TIP 691: Setting -profile for tclsh/wish and the "source"/"open" commands.

Login
Author:		Jan Nijtmans <[email protected]>
State:		Draft
Type:		Project
Vote:		Pending
Created:	21-03-2024
Tcl-Version:	8.7 and 9.0
Tcl-Branch:	tip-691
Vote-Summary:	
Votes-For:	
Votes-Against:	
Votes-Present:	

Abstract

Tclsh and Wish, and the "source" and "open" commands have no possibility to set the profile of the channel used to read the file.

Older UNIX platforms used the ISO8859-1 encoding, while many older Windows systems use the CP1252 encoding. Starting with Tcl 9.0 (TIP #587), the default encoding for the source command is UTF-8. That creates problems for old Tcl scripts, which were originally written in ISO8859-1 or CP1252: due to the strict profile such scripts will start throwing an exception in Tcl 9. As a quick workaround, one possibility would be to change back the profile to "tcl8", as it was in Tcl 8.x.
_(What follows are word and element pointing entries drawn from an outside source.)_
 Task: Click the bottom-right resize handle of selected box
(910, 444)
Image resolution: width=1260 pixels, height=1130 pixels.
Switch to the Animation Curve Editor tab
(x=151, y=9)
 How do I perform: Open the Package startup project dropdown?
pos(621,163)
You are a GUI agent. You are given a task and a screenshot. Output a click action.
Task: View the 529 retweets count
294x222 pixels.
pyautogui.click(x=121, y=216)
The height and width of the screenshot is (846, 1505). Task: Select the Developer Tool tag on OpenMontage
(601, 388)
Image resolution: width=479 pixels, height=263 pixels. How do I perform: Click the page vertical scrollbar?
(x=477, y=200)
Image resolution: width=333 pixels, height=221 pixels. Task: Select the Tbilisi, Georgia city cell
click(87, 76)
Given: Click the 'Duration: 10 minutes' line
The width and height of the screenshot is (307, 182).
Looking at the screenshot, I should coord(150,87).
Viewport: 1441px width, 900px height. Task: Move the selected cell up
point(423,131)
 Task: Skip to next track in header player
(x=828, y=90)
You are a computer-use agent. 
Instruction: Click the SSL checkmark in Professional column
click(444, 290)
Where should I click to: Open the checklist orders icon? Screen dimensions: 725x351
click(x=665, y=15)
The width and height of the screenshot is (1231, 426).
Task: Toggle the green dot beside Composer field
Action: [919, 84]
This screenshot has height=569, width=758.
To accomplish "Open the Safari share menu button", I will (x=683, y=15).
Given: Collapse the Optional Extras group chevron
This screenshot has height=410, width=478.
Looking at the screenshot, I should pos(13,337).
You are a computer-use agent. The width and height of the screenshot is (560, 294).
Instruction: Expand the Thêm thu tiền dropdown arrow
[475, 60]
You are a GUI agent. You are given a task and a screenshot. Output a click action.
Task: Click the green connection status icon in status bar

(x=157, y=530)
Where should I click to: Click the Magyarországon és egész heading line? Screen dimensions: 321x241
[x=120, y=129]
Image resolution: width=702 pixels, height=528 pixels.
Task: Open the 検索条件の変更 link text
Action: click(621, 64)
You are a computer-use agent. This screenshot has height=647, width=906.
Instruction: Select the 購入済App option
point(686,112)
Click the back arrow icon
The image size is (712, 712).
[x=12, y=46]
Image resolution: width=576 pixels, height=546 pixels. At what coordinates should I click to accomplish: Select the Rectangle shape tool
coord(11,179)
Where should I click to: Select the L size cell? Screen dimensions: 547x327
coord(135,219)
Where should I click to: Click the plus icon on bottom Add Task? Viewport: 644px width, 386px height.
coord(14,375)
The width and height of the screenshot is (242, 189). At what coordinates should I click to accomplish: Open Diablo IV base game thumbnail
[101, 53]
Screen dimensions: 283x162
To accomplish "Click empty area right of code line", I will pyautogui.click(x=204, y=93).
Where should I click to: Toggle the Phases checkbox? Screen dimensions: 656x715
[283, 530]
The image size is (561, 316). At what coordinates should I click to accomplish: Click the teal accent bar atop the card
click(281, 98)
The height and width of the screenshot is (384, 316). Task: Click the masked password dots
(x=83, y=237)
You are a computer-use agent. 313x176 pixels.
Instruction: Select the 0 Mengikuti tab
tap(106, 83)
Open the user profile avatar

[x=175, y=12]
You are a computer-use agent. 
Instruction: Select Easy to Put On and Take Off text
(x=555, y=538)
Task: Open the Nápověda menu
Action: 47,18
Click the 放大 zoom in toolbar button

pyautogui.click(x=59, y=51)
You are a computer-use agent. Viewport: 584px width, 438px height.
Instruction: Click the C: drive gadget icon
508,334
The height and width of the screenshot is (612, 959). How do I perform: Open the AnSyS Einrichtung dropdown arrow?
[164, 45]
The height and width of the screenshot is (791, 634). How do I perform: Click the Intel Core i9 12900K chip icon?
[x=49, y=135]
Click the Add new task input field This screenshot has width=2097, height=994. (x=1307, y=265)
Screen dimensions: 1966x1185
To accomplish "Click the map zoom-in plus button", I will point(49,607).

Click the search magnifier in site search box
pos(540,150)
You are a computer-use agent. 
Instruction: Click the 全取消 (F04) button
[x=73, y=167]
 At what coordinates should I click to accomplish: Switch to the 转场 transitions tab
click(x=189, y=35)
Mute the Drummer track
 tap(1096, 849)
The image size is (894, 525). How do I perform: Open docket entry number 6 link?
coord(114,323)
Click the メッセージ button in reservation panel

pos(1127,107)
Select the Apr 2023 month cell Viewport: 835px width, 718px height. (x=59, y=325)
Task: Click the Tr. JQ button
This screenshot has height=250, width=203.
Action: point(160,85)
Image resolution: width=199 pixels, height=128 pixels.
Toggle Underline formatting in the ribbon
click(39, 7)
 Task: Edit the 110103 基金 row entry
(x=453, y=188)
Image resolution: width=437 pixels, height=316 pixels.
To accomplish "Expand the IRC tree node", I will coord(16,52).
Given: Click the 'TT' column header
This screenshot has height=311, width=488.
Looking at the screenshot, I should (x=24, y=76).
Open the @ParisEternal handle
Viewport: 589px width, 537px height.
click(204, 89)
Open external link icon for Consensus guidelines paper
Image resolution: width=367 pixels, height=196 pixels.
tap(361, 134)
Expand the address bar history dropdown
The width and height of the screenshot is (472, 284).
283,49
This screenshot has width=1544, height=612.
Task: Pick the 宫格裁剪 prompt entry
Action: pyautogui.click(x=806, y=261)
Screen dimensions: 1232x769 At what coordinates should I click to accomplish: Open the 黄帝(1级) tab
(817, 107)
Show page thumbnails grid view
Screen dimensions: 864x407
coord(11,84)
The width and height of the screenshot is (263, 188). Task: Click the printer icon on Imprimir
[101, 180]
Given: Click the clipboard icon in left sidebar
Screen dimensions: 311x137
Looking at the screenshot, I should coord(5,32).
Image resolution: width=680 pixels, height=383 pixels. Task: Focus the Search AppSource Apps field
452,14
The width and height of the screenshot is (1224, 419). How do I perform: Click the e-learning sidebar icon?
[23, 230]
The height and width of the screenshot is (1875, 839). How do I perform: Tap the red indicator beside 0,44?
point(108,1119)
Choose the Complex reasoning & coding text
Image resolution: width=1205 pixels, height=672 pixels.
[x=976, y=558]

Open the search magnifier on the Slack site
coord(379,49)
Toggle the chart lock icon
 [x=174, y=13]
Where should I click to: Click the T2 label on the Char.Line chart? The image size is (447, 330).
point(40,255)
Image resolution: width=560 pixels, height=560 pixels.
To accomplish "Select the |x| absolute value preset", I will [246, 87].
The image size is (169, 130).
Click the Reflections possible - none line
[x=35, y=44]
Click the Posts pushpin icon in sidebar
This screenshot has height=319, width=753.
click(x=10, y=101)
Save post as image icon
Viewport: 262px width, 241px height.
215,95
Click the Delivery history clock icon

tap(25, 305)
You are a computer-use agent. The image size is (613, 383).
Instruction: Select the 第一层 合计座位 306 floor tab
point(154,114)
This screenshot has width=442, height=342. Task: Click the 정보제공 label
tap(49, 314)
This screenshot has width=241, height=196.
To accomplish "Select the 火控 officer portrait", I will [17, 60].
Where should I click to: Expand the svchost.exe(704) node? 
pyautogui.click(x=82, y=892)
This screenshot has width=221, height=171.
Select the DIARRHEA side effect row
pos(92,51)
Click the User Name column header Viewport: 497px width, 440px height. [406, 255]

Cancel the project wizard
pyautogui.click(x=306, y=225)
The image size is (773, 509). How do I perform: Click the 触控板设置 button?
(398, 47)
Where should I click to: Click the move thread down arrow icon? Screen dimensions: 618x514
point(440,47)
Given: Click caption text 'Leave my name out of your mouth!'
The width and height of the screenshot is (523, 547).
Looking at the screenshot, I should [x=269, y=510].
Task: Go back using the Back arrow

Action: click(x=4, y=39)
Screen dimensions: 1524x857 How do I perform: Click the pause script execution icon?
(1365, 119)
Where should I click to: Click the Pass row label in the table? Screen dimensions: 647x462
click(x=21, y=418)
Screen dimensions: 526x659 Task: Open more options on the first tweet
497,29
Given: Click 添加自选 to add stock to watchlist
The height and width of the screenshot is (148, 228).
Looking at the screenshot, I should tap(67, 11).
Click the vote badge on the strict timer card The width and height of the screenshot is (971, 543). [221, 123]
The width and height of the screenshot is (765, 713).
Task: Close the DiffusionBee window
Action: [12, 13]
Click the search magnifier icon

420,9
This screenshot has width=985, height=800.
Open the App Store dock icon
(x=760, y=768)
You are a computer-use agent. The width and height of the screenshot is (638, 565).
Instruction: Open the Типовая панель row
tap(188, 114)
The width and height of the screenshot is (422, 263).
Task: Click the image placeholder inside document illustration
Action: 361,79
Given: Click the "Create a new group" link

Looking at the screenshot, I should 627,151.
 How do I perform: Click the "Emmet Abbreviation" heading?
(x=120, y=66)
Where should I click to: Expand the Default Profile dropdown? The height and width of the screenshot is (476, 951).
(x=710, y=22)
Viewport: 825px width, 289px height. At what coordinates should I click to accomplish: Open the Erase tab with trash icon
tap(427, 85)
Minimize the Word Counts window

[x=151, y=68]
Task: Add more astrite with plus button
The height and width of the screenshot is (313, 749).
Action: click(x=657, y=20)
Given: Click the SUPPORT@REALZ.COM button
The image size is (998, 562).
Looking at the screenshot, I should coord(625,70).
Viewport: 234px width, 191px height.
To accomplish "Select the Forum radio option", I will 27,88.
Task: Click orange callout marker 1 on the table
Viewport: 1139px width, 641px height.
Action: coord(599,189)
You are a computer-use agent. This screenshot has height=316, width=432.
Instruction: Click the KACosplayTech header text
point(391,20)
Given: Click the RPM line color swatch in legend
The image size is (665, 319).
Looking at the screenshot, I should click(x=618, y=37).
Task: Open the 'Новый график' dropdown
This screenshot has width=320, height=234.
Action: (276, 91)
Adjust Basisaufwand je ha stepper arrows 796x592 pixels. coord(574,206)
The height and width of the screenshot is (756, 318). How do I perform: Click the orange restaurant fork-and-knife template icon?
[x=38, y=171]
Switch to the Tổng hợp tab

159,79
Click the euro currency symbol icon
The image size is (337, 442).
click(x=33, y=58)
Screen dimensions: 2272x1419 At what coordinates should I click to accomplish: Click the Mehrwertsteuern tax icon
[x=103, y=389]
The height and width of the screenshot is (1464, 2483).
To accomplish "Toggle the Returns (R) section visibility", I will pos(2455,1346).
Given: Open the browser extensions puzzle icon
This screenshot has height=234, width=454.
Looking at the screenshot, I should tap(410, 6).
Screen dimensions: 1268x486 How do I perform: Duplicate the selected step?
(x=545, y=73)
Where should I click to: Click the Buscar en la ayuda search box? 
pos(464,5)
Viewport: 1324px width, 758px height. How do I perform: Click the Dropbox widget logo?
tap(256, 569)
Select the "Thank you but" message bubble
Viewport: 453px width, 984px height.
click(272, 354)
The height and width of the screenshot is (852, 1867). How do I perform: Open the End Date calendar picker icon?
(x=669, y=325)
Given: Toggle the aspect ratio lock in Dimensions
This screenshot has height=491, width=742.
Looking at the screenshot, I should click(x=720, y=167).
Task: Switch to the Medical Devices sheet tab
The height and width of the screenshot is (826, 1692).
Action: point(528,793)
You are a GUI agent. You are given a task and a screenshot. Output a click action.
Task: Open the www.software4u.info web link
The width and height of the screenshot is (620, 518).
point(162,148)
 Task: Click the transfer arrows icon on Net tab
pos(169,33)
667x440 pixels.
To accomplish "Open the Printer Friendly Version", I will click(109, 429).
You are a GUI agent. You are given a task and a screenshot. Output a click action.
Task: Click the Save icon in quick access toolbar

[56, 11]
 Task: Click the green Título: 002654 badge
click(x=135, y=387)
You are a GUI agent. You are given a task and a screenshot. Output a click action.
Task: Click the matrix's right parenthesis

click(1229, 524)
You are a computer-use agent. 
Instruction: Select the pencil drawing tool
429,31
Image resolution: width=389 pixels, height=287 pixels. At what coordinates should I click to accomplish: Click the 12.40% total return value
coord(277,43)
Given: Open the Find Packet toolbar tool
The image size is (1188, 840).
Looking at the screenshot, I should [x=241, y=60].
This TIP is meant to provide a syntax for that.

On systems where the system-encoding was big5 or shiftjis, it's best to explicitly provide the known encoding. E.g.

$ tclsh -encoding shiftjis 
Automatic detection of the encoding is out-of-scope for this TIP.

Rationale

Example:

$ tclsh8.6 my_script.tcl

Assume this script is written in ISO8859-1 encoding, but the system encoding is UTF-8. Then, in Tcl 8.6 this will run fine. In Tcl 9.0 it will not run any more if there are bytes > 0x7F (unless they form valid UTF-8 pairs, which is not very likely).

Best would be to convert "my_scipt.tcl" to UTF-8, then it will run fine in both Tcl 8.6 and 9.0. But may-be that's not possible (because the script is on a CDROM, for example)

Another example:

$ tclsh8.6
source my_scipt.tcl
Same problem. The only way to remedy this is:
$ tclsh9.0
set f [open my_script.tcl]
fconfigure $f -profile tcl8
eval [read $f]
This TIP proposes a new syntax:
$ tclsh9.0
source -profile tcl8 my_scipt.tcl

Finally

$ tclsh9.0
set f [open my_script.tcl]
fconfigure $f -profile tcl8
eval [read $f]
In the new syntax this could be shortened to:
$ tclsh8.6
set f [open my_script.tcl TCL8]
eval [read $f]

Specification

The Tcl_FSEvalFileEx, Tcl_GetStartupScript, Tcl_SetStartupScript functions are modified such that special values TCL_ENCODING_UTF8_STRICT, TCL_ENCODING_UTF8_REPLACE or TCL_ENCODING_UTF8_TCL8 are accepted as encoding names as well.

tclsh/wish will get a new -profile option, setting the profile to one of the available profiles. This option cannot be combined with the -encoding option; it only can be used in combination with the UTF-8 encoding (which is implicit and the default).

In addition, the source command also gets a new -profile which works exactly the same as the tclsh/wish command-line option.

Finally the open command gets 3 new access options (second form only), STRICT, TCL8 and REPLACE.

Currently one of RDWR, RDONLY or WRONLY is mandatory for the second form of the access options. We don't want to make it mandatory to specify {RDONLY TCL8}, that's why another change is done making RDONLY the default.

Implementation

Implementation is in TCL branch "tip-691".

There is also a simplified implementation for 8.6 in TCL branch "tip-691-for-8.6" where -profile anyvalue is just a dummy option, doing nothing. It won't be documented in 8.6.

Copyright

This document has been placed in the public domain.